» Directions for this task: Reproduce the line with "Task: Click the" and everything after it in the listing below, exactly, both ends included. No pictures.
Input data below:
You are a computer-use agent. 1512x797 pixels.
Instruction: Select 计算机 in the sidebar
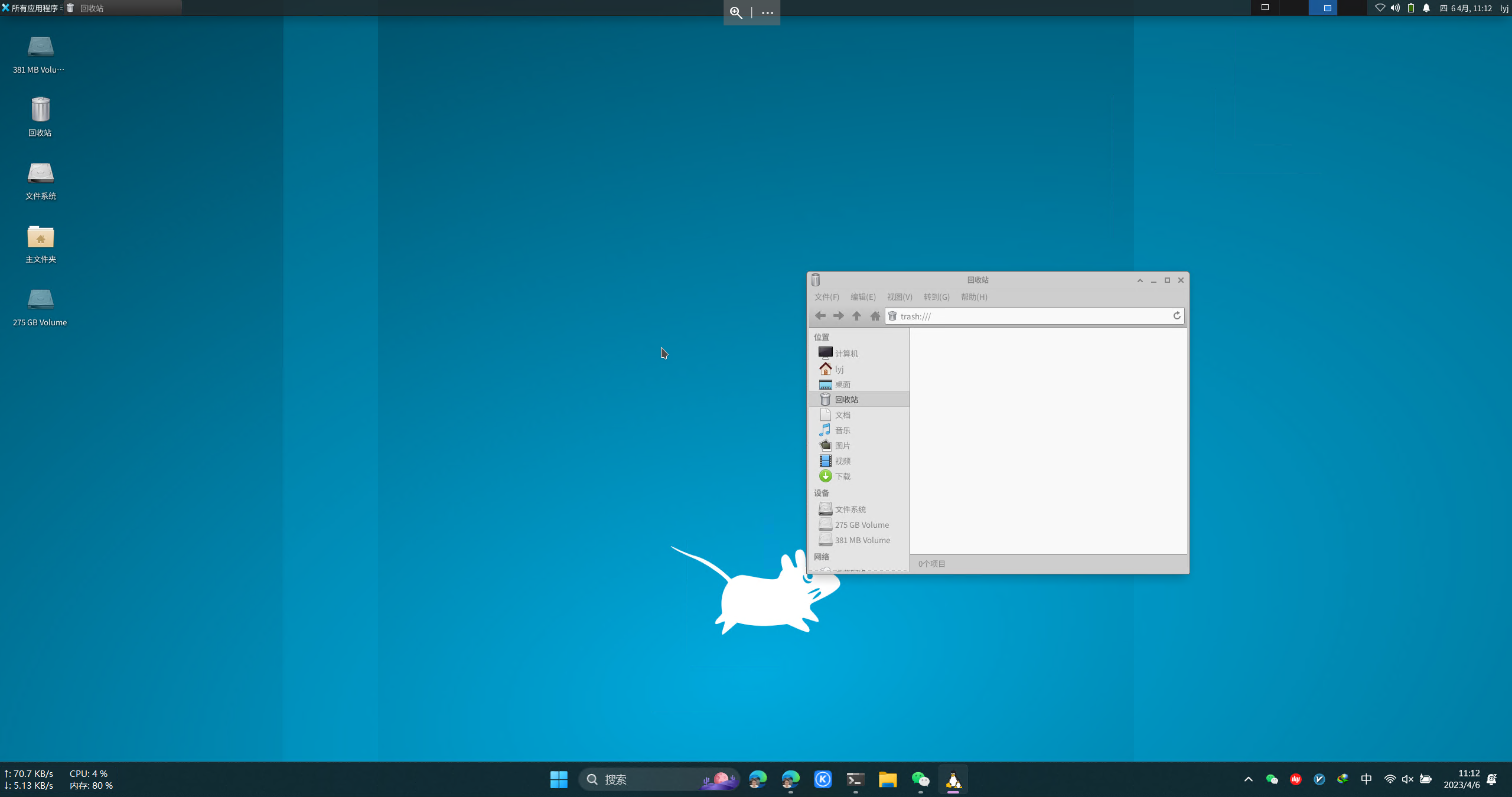coord(846,353)
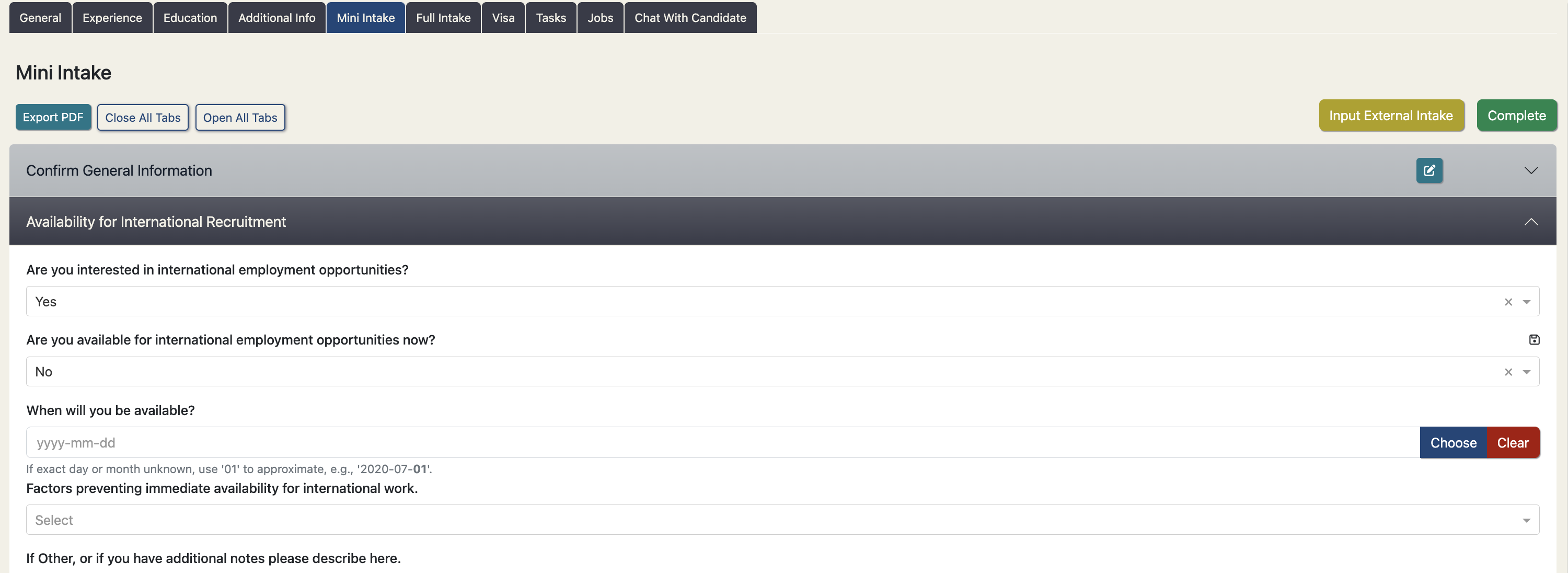Expand Confirm General Information section chevron
Image resolution: width=1568 pixels, height=573 pixels.
1531,170
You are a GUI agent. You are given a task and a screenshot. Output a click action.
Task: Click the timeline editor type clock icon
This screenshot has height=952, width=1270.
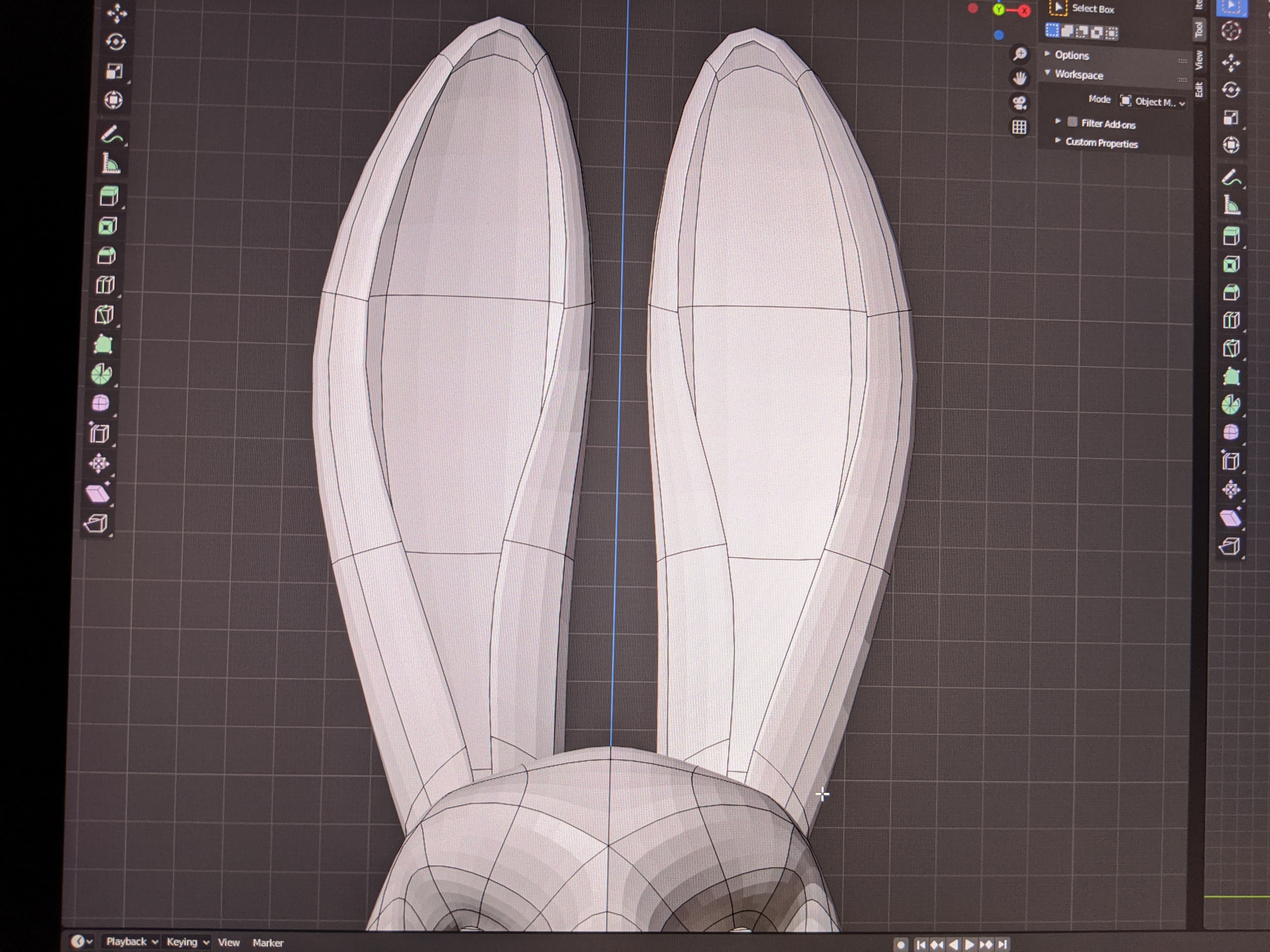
End of Input data.
» Response to this exercise:
Task: Click the timeline editor type clock icon
This screenshot has height=952, width=1270.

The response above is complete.